#### EXERCISE:
From the records below, please repeat exactly the line that has "What Happened? (632, 1172)", the line that has "international rules based order (395, 1726)", and every line between them, and nothing else.

#### MATERIAL PROVIDED:
▽
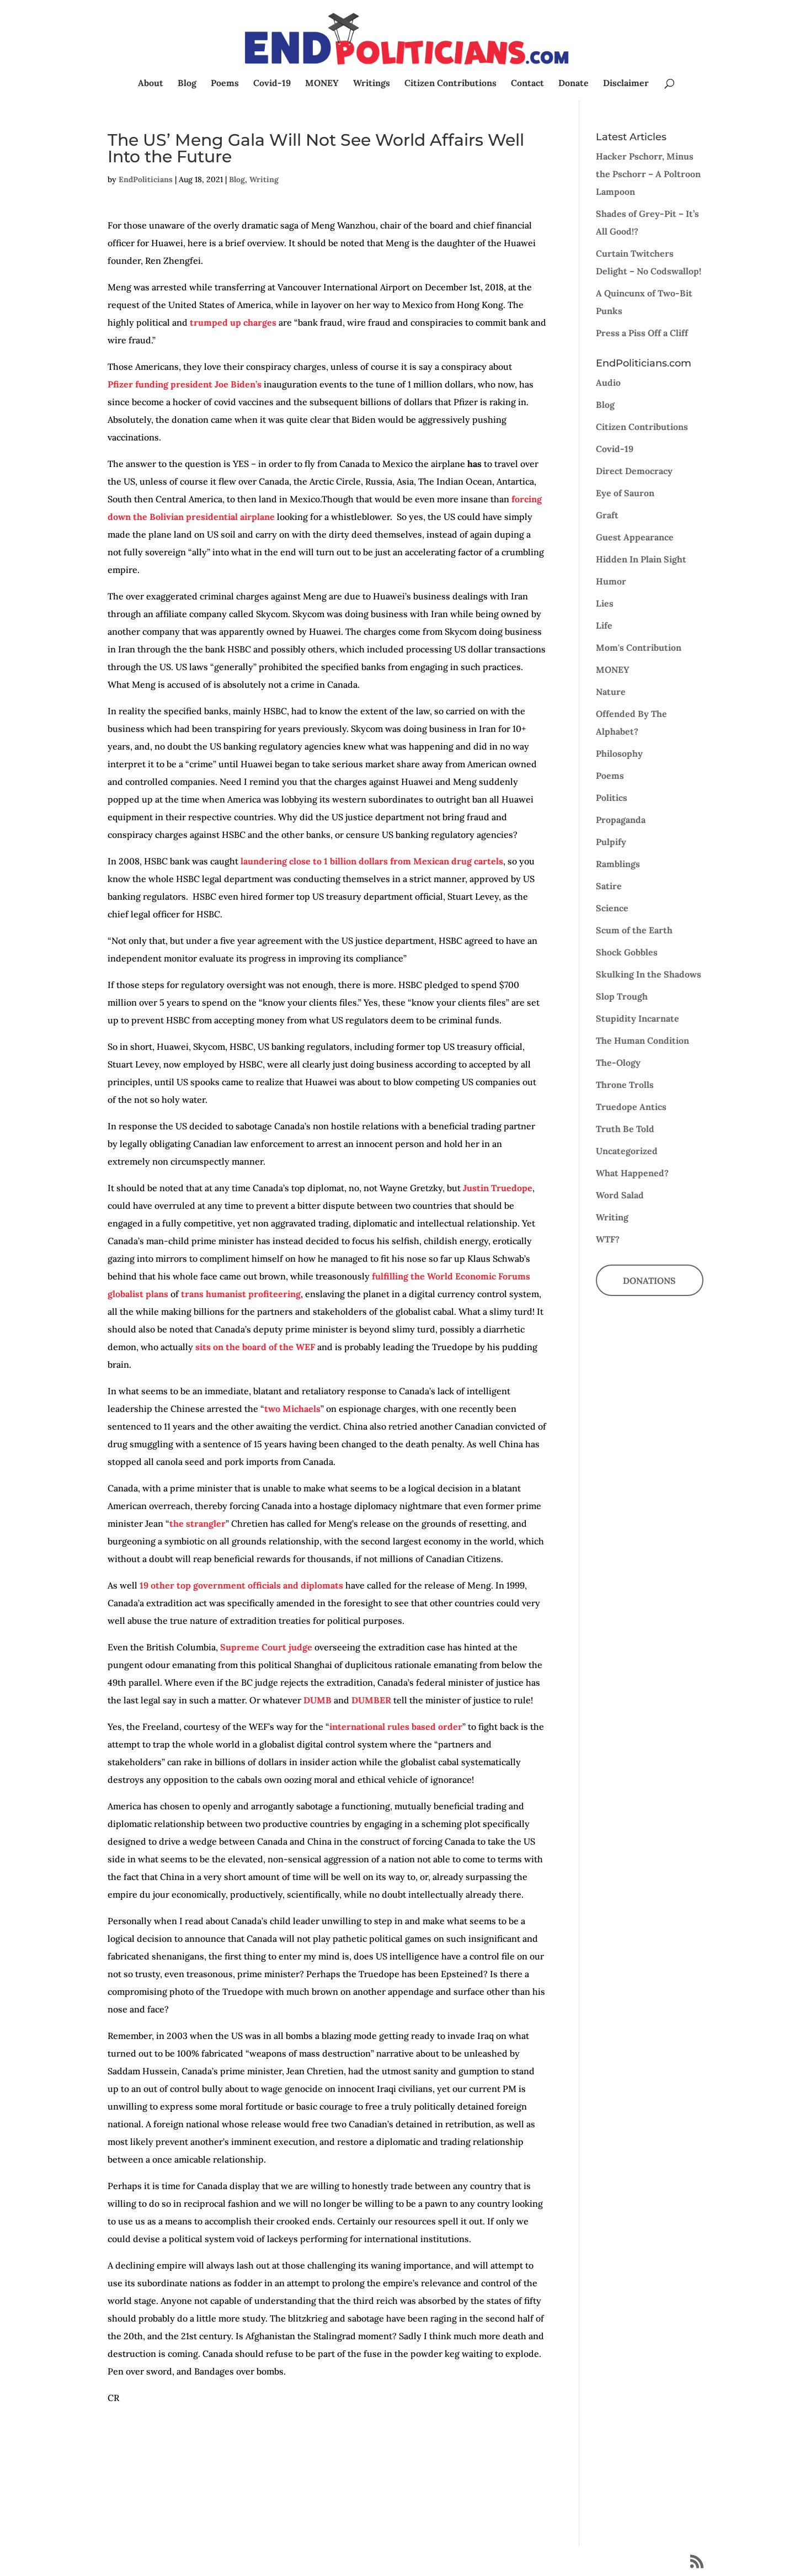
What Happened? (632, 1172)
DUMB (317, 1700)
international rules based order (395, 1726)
△
▽
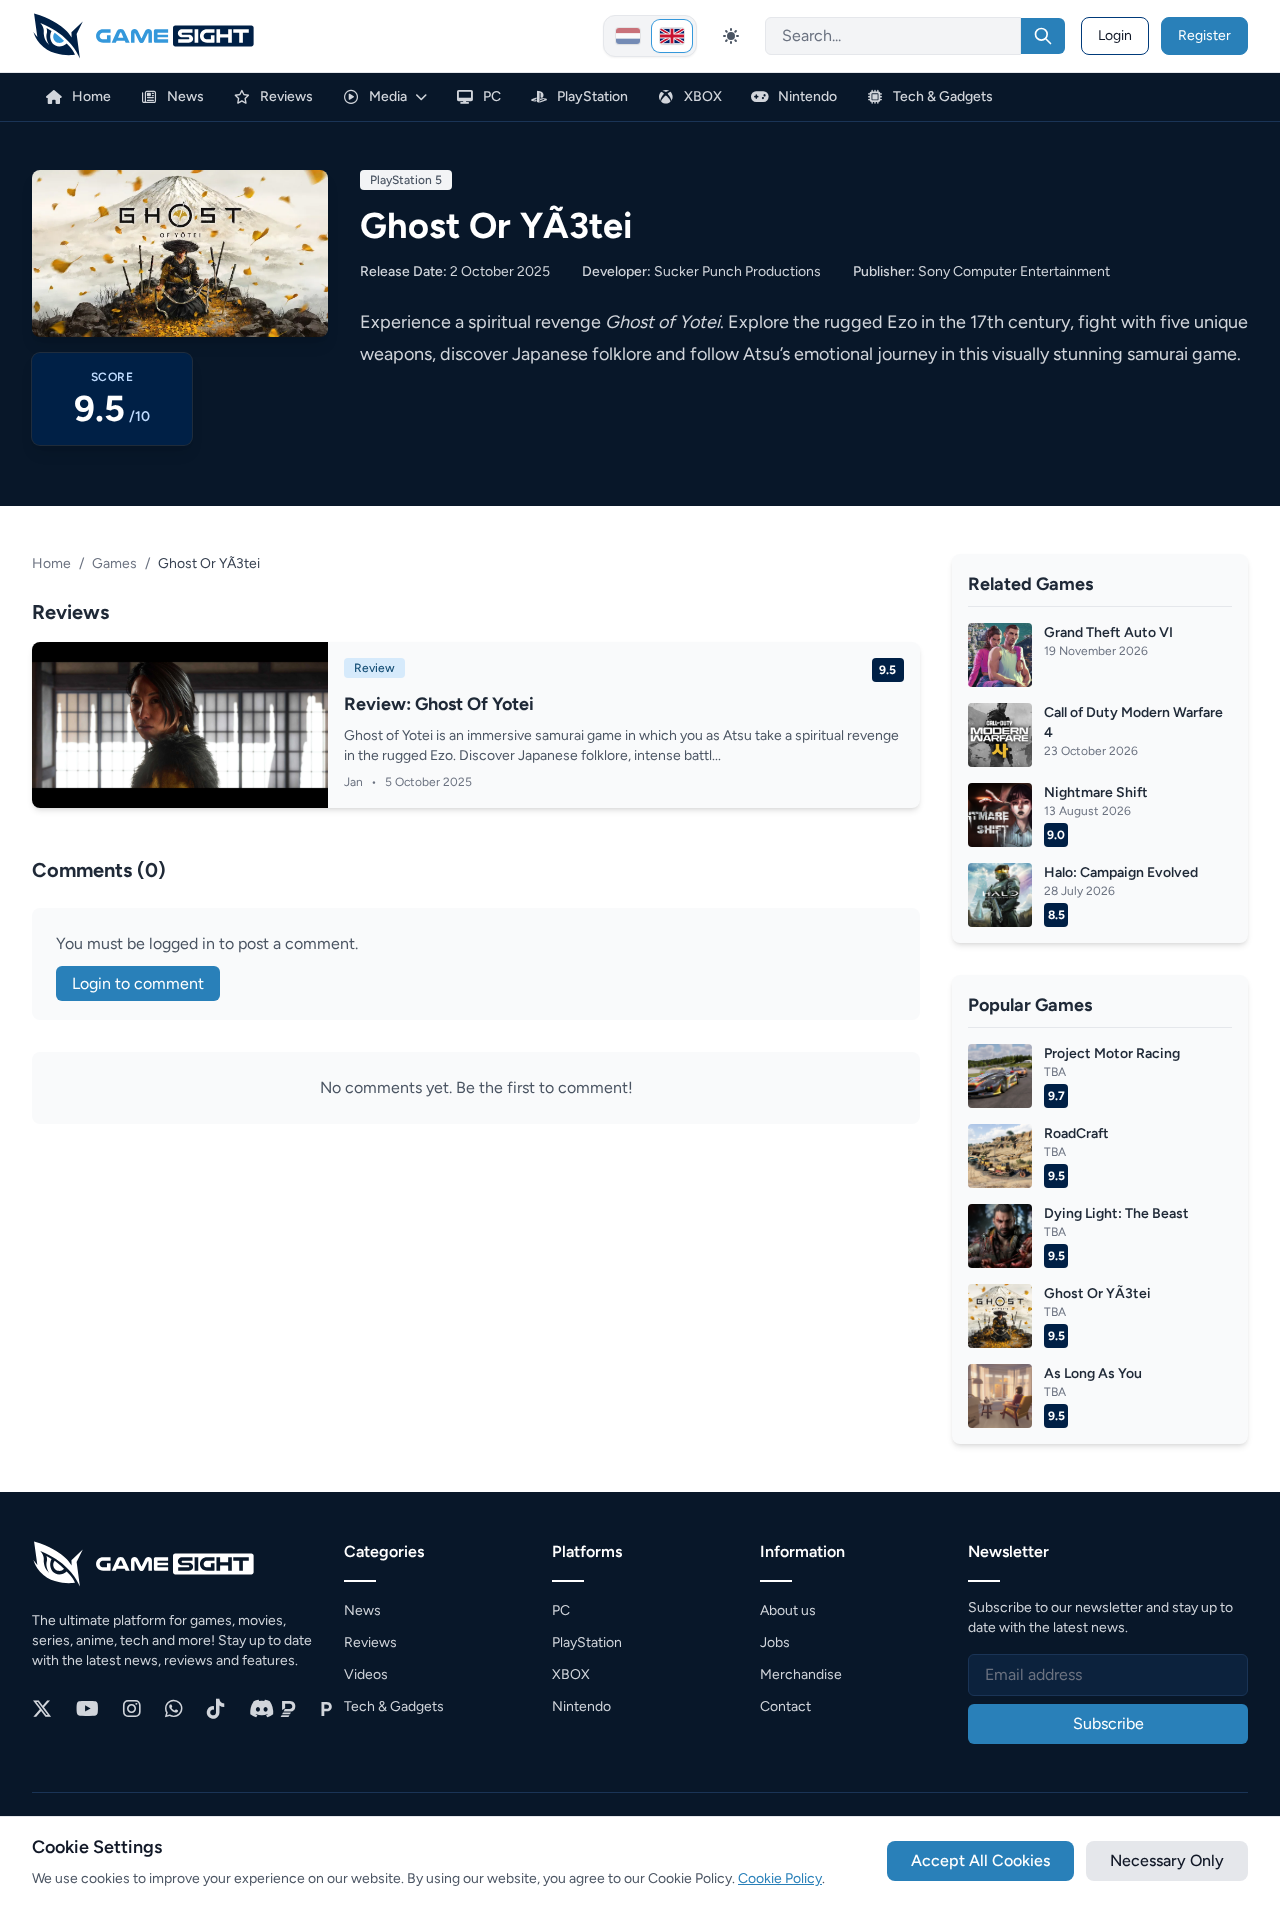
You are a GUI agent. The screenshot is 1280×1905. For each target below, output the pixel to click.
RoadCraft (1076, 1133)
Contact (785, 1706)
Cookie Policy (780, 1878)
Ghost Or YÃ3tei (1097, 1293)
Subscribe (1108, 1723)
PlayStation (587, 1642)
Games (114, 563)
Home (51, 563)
△
#### TASK SOLUTION:
What Happened? (632, 1172)
DUMB (317, 1700)
international rules based order (395, 1726)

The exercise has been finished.